La necessità dell’autorizzazione per l’esercizio delle scommesse. Su questo punto, il TAR sottolinea, anzitutto, che “i CTD sono di fatto inseriti nella struttura aziendale del bookmaker, e possono quindi svolgere il loro segmento di attività solo a condizione che il bookmaker sia autorizzato a operare in Italia”, precisando anche che non sussiste “alcun obbligo per gli Stati dell’Unione circa il riconoscimento reciproco degli atti autorizzativi”. Il requisito dell’autorizzazione appare conforme al diritto comunitario, purché venga comunque “consentito l’accesso a tutti gli operatori interessati”, mediante la “redistribuzione delle concessioni esistenti” ovvero “la messa a concorso di un numero rilevante di nuove concessioni, in ogni caso senza proteggere le posizioni acquisite dagli operatori storici”.
Di fronte al lamentato ritardo dell’Italia nell’indizione del nuovo concorso per l’attribuzione delle concessioni, i giudici non si spingono a decretare la disapplicazione della normativa nazionale, poiché per procedere in tal senso servirebbe anzitutto che il ricorso venisse presentato dal bookmaker straniero, e comunque la disapplicazione in sé non basterebbe per risolvere la questione oggetto del giudizio.
Sul distanziometro per i CTD. Sul tema del mancato rispetto delle distanze minime, per prima cosa i giudici respingono la tesi secondo cui la fissazione di distanze sarebbe illegittima in quanto favorirebbe i concessionari storici già insediati e, dunque, esonerati dall’obbligo: il TAR rileva che la disciplina sul distanziometro deve essere letta non solo alla luce del diritto della concorrenza, ma anche nell’ottica della finalità di interesse pubblico della tutela della salute dei soggetti più fragili.
Per il TAR, in ogni caso, la DGR 24 gennaio 2014 n. 10/1274, relativa al distanziometro, non è applicabile ai CTD: trattandosi di una normativa restrittiva della libertà di iniziativa economica dei privati, non è pensabile un’applicazione analogica fuori dai casi espressamente previsti dalla legge.
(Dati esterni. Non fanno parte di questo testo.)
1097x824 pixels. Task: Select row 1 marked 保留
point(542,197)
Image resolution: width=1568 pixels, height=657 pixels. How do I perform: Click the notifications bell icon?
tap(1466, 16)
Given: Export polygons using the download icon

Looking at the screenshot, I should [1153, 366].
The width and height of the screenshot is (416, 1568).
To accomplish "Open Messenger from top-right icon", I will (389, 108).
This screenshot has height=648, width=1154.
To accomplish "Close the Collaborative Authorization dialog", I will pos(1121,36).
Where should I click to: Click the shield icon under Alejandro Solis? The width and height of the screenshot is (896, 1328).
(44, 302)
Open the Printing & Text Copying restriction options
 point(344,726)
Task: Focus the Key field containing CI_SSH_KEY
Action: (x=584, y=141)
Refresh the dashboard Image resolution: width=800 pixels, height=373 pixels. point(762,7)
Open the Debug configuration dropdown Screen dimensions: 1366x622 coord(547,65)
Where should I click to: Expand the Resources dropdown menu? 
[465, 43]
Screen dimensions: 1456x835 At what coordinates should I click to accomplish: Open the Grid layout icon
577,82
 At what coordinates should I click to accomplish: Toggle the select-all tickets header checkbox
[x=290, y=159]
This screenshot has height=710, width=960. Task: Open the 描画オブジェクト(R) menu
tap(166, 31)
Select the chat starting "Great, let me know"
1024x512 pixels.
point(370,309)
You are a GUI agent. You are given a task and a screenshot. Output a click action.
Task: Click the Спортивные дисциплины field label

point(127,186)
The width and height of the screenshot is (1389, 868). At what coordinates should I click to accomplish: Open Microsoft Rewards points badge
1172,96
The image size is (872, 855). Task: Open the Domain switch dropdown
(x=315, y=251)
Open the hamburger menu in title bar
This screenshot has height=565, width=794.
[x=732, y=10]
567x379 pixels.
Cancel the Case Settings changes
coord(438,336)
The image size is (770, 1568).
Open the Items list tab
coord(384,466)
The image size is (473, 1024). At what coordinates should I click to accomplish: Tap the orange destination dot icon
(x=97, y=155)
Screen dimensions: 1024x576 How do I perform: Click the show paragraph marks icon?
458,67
Nel caso specifico, l’articolo 5, comma 1, della legge regionale 8/2013 menziona espressamente, ai fini del distanziometro, solo le sale da gioco e gli altri locali che ospitano apparecchi AWP e VLT. Per questo motivo, almeno nel territorio regionale lombardo, con la normativa attuale il distanziometro non può essere applicato anche ai CTD.
Tali argomentazioni, comunque, non servono a modificare l’esito del ricorso dell’esercente che viene respinto.